From a9bbea8c341d734c6a2b9b145a4cee90c1990961 Mon Sep 17 00:00:00 2001
From: geoffsee <>
Date: Mon, 2 Jun 2025 13:51:05 -0400
Subject: [PATCH] hotfix: add default for local-inference

---
 README.md    | 36 ++++++++++++++++++++----------------
 package.json |  2 +-
 2 files changed, 21 insertions(+), 17 deletions(-)

diff --git a/README.md b/README.md
index 4c50064..df5a648 100644
--- a/README.md
+++ b/README.md
@@ -15,10 +15,10 @@
 - [Installation](#installation)
 - [Deployment](#deployment)
 - [Local Inference](#local-inference)
+    - [mlx-omni-server (default)](#mlx-omni-server)

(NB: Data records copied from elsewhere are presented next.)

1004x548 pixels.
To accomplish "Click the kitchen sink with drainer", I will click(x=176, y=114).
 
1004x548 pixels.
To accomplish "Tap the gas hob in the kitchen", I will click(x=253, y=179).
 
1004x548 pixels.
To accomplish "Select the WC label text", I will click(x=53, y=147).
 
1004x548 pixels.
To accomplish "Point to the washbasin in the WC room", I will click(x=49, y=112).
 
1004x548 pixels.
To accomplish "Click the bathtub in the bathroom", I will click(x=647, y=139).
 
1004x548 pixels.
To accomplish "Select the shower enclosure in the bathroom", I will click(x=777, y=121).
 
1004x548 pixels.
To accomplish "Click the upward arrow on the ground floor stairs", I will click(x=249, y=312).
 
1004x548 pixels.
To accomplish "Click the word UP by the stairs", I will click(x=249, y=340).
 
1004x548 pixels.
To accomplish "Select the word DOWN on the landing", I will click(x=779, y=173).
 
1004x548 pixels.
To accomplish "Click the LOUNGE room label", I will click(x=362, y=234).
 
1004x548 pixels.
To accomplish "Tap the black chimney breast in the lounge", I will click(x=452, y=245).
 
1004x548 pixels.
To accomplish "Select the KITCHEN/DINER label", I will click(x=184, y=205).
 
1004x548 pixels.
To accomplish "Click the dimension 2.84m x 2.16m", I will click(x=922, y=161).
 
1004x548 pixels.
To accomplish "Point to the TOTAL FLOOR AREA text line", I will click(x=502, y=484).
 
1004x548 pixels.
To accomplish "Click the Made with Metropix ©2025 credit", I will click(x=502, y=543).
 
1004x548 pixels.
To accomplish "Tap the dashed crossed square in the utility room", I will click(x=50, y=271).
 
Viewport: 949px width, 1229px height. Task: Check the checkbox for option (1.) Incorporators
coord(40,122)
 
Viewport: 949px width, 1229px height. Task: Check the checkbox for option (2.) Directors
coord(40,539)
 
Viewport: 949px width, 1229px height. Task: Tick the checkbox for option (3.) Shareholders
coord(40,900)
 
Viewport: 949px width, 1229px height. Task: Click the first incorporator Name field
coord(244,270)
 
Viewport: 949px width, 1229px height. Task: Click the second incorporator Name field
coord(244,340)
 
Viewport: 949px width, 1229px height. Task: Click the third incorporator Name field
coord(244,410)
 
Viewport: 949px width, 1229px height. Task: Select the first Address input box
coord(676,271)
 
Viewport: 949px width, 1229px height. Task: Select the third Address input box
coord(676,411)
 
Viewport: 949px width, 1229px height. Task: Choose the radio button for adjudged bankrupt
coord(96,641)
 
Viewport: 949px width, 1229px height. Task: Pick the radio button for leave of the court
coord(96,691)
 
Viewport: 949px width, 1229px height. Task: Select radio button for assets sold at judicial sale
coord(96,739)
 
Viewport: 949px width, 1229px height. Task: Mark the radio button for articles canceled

+        - [Adding models](#adding-models-for-local-inference-apple-silicon)
     - [Ollama](#ollama)
-        - [Adding models for local inference (ollama)](#adding-models-for-local-inference-ollama)
-    - [mlx-omni-server (Apple Silicon Only)](#mlx-omni-server-apple-silicon-only)
-        - [Adding models for local inference (Apple Silicon)](#adding-models-for-local-inference-apple-silicon)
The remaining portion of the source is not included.